I am a reasonably fit man of 62. Last October, to my shock and surprise, I had a mild heart attack, which began while I was swimming. Well, I say mild, but on angiogram, the most important coronary artery, the left anterior descending, was found to be 95% blocked by plaque. That's not "mild", that's serious. The cardiologist who cared for me was shocked I was walking around with essentially no symptoms of chest pain, etc. He expertly implanted a stent in the offending artery, and after a day in hospital to recover, I was discharged.
I was prescribed a standard cocktail of daily drugs, including 20mg Lipitor. I duly took the Lipitor regularly and conscientiously each night. This continued uneventfully until this month (Match 2011), when I began to experience a loss of physical performance. I was in the habit of swimming 60 lengths twice a week and jogging for about an hour twice a week. I started to notice that I couldn't any longer do my usual amount of exercise. I felt generally less strong, had less endurance and was more out of breath than I was accustomed to.
I am occasionally in touch with Dr Malcolm Kendrick, and mentioned this change to him. He pointed me to a recent academic study of Austrian athletes, most of whom were found unable to tolerate statins for high cholesterol. Their performance simply deteriorated, to return again in just a few days after they stopped taking a statin. If anyone is interested, I can provide a PDF of this very relevant report.

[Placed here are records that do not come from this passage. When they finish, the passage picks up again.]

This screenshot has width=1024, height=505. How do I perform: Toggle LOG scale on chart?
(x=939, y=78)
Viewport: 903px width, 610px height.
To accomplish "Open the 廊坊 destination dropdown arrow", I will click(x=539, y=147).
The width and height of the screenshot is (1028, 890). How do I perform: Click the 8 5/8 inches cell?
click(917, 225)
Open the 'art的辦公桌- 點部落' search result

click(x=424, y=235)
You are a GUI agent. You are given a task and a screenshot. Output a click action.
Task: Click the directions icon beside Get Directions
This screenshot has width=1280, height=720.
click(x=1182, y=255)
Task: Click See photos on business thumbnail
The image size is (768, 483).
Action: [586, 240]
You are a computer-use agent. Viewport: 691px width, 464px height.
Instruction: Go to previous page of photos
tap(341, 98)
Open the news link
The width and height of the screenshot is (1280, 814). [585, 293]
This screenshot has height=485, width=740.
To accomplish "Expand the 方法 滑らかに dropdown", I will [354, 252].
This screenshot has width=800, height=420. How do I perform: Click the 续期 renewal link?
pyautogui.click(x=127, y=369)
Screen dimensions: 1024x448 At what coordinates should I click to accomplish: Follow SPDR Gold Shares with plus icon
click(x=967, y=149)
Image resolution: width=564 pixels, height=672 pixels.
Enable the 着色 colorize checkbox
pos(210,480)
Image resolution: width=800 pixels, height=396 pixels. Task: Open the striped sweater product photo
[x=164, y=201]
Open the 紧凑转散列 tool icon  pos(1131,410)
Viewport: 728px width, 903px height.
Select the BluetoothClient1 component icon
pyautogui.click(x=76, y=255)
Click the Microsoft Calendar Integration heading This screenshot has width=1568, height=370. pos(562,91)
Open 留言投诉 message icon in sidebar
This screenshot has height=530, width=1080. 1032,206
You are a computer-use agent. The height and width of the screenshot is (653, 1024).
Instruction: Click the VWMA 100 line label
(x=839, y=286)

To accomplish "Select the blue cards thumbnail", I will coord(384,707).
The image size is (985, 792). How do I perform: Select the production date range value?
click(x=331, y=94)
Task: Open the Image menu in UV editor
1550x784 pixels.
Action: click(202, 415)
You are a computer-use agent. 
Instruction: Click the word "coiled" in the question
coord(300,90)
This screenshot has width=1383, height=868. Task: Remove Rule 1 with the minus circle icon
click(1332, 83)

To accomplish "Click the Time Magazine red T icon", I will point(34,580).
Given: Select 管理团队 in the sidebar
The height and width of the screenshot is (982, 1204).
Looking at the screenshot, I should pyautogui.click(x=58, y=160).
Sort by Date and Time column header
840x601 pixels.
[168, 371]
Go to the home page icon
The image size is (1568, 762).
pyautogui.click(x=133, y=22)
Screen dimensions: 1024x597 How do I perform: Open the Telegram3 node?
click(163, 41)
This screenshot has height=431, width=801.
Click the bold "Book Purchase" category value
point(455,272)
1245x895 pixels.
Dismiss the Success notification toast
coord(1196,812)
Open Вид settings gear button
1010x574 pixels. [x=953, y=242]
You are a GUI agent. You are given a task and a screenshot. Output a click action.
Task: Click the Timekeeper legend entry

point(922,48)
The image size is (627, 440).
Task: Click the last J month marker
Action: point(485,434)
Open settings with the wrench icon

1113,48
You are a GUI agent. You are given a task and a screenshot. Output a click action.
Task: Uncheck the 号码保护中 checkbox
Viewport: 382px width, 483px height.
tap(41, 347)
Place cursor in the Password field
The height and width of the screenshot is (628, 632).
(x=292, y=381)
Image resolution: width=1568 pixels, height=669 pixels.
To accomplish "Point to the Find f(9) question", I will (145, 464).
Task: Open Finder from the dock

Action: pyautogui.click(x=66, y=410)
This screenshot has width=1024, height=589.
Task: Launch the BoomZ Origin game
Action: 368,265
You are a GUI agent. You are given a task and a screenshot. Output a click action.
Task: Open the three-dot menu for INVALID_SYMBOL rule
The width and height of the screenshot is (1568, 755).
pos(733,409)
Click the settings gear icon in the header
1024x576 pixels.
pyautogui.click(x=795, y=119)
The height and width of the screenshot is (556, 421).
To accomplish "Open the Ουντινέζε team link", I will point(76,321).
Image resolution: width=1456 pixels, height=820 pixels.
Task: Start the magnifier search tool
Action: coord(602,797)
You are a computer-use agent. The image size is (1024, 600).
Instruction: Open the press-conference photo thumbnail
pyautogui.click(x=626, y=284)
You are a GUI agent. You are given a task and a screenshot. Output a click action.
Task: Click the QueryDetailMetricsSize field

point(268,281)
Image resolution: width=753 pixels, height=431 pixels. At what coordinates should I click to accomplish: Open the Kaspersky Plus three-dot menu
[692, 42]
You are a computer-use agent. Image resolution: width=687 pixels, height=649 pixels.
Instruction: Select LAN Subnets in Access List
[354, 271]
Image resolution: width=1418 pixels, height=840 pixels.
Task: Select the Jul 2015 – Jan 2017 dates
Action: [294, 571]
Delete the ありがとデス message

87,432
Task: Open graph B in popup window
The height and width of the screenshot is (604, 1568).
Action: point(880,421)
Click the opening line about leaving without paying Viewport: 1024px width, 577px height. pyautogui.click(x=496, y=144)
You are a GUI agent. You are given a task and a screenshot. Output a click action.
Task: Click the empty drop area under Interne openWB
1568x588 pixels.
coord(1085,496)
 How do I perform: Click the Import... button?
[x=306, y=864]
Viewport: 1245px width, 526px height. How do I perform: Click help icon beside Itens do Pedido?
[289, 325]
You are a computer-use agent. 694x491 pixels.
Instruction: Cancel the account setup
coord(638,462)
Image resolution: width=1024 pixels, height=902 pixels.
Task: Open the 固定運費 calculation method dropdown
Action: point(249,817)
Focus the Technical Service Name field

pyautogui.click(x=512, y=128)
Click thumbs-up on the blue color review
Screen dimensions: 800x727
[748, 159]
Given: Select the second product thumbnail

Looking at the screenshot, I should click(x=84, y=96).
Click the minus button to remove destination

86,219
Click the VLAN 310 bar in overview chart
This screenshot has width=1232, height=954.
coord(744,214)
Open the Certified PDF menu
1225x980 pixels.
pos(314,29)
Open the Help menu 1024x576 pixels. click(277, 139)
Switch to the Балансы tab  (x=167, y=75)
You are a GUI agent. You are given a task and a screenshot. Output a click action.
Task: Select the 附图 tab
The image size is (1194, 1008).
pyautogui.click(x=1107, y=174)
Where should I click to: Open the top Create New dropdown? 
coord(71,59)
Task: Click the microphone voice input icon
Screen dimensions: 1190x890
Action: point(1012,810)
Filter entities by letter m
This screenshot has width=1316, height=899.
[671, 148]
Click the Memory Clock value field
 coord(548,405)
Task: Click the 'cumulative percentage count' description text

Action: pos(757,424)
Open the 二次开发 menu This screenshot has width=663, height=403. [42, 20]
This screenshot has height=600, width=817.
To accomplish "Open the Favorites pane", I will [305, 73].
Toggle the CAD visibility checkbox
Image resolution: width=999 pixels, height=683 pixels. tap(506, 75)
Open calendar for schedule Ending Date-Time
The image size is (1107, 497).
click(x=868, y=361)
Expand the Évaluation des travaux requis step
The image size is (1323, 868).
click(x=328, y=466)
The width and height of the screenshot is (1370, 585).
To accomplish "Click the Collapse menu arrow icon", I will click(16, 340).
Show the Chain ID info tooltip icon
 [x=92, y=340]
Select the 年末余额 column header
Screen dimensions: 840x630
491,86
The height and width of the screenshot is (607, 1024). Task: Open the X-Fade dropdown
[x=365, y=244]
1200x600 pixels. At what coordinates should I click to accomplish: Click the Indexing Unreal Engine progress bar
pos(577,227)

Although I am not an athlete, the message for me from this interesting study was clear. Statins damage your ability to perform. And it's subtle. Unless you are exercising hard (and I do), you may not notice that anything unusual has happened. So (with some trepidation) I did the obvious thing: I stopped taking the Lipitor. Lo and behold within about 3 days my running time (for a standard course) had reduced by 10% and my swimming time for 50 lengths of crawl had improved by about 4%. Great!
The odd thing is, I did not experience this drop in performance until I had been taking Lipitor for about 5 months. I think my body must have been resisting the muscle-damaging effects of the drug for quite some time, but then for some reason got overwhelmed. Who knows? But the effect of takign the statin was in the end very clear, and the effect of stopping it, equally clear. When you are pushing your body hard, you get quite sensitive to what it can and can't comfortably do. You notice changes, small and large.
The downside, of course, is that because I am no longer taking the statin, I am exposed to a somewhat higher risk of a 2nd heart attack. But in the end, it comes down to quality vs. quantity of life. I would prefer to opt for the quality, even at the expense of quantity. I value my exercise. And how many other long-term side-effects of statins were queueing up unseen, to pounce later? Hopefully, I will never know!